Marcus’s attempts died with him. He had no heir to continue the work. He had 13 children, and none of them continued the work. His son, Commodus, the only Roman Emperor “born in the purple,” that is, born to a reigning Emperor, was addicted to personally participating in wrestling matches and gladiatorial games. The decline of the Roman Empire started with him. Dio Cassius, a contemporary historian, remarked grimly that with Commodus, “the Empire descended from a kingdom of gold to a kingdom of dust and iron.”
Cultural infertility seems to be the fate of every elite.
* * * * *
Still, dust and ashes as I am, allow me to speak before thy mercy. Allow me to speak, for, behold, it is to thy mercy that I speak. . . .
There was no other to whom Augustine could devote his Confessions, and to whom he could address them, but to God. In a world where individual and cultural wickedness attacked man from his early years, there was nothing else that deserved even to be mentioned. Like Marcus Aurelius’s Meditations, Augustine’s Confessions were a mix of autobiographical data and philosophical thoughts. Like Marcus Aurelius, Augustine was very aware that his personal testimony could and would be used to inspire others, and even to build a civilization. He didn’t just write an autobiography; it was a mixture of biographical material, devotions and praises to God, and philosophical meditations. The Confessions sound like a sermon more than they sound like an autobiography.

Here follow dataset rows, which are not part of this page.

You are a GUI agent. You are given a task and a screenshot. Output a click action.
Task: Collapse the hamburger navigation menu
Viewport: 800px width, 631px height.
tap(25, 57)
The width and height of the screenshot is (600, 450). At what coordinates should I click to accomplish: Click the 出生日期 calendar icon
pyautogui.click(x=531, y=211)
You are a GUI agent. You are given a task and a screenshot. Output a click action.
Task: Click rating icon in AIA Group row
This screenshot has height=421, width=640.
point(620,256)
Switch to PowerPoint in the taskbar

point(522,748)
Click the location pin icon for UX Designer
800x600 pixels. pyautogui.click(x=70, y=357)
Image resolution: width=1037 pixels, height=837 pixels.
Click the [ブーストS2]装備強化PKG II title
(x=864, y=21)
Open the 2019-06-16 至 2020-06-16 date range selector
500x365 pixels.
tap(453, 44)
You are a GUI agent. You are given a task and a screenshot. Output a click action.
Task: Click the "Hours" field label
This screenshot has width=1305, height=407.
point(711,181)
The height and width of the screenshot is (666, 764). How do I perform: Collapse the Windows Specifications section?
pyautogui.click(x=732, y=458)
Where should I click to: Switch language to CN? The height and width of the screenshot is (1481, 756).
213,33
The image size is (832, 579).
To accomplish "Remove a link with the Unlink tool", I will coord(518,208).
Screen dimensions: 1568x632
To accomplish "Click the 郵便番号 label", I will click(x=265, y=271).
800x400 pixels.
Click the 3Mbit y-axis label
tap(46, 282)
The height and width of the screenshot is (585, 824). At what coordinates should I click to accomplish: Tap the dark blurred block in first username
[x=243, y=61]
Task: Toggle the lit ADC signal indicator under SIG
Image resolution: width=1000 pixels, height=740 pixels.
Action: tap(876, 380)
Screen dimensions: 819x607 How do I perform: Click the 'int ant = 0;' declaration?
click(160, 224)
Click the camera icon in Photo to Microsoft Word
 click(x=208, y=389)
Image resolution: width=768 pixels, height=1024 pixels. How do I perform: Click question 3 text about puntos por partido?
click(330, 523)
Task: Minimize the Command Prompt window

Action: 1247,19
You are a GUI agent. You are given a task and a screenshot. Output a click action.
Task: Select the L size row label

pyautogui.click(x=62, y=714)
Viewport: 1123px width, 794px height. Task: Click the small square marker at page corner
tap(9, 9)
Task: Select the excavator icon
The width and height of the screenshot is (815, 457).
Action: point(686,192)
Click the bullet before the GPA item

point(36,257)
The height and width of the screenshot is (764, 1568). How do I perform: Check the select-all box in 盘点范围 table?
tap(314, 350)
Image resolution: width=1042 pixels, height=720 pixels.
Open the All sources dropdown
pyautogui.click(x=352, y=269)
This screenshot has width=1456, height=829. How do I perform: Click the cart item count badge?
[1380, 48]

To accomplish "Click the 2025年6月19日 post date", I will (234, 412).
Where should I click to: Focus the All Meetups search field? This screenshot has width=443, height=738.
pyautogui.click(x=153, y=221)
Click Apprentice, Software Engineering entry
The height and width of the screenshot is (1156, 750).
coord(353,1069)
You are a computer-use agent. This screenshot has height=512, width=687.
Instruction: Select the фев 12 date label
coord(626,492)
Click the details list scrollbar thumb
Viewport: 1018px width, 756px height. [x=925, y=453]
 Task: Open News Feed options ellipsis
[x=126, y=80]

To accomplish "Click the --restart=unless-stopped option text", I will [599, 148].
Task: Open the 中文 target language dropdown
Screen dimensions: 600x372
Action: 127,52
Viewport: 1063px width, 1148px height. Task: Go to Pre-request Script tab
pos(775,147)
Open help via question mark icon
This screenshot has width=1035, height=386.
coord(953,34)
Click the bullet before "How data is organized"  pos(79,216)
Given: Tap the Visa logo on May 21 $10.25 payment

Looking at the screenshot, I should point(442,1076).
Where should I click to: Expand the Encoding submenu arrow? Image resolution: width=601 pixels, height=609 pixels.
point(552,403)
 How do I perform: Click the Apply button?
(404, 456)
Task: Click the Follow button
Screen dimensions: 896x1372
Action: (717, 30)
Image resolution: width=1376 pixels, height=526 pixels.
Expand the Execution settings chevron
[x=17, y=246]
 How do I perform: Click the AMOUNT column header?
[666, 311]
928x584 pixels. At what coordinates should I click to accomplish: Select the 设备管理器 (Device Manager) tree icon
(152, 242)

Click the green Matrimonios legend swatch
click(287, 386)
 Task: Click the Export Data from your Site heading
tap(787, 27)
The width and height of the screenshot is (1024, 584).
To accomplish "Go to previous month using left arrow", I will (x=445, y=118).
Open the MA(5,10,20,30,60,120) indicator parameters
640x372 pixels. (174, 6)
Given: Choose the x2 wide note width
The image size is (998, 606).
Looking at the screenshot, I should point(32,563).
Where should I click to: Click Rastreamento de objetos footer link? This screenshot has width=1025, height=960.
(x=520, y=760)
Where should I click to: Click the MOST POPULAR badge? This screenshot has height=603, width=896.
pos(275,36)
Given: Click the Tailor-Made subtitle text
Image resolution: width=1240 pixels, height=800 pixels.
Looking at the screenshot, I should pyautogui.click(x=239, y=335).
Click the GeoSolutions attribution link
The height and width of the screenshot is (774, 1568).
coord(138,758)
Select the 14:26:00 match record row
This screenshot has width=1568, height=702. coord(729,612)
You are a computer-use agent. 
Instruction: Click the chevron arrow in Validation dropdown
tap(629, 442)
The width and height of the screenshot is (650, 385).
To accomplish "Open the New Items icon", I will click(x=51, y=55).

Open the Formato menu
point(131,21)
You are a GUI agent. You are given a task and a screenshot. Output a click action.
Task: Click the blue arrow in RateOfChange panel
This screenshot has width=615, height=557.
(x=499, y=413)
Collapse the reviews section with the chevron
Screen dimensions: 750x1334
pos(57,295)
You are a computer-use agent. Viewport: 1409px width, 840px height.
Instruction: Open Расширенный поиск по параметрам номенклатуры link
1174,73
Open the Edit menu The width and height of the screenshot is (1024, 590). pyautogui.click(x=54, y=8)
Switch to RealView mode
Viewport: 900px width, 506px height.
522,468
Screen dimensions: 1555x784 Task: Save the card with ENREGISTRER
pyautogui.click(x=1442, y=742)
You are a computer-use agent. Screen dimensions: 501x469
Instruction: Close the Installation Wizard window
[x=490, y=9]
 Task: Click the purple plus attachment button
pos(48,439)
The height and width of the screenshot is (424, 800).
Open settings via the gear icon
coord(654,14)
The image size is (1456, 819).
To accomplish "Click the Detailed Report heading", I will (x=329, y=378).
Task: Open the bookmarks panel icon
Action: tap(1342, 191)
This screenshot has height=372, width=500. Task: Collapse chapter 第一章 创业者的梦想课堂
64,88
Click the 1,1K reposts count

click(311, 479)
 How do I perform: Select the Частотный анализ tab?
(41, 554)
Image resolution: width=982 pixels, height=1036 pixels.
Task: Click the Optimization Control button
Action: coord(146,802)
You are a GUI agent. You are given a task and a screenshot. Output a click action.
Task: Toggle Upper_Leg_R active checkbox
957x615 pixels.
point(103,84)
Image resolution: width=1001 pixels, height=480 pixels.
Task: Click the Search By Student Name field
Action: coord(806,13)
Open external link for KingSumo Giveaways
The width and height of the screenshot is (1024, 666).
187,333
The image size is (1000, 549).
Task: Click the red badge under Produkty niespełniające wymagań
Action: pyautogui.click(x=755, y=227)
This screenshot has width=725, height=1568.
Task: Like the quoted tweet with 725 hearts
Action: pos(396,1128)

And no wonder. Like we saw above, Christianity’s most voluminous contribution to the literary tradition of the Classical world was not its theological or philosophical treatises. It was personal confessions. Yes, Christian authors did write theology, and even there, they couldn’t avoid the autobiographical or historical element; it was simply impossible to separate theology from biography or history when it comes to a faith whose creed was a self-conscious affirmation of historical and biographical facts. (“Who was born of the Virgin Mary, suffered under Pontius Pilate, etc.”) Christian confessiones, as in personal accounts of conversions of individuals and families, were far more numerous than theological treatises. Not everyone could be a theologian; and besides, Scripture didn’t say, “write theology.” But it did encourage believers to confess their faith. And they did. Not because they were important as persons but because it was the best way to present to the unbelieving world for consideration, and to their fellow believers for encouragement, the faith that was taking over the world.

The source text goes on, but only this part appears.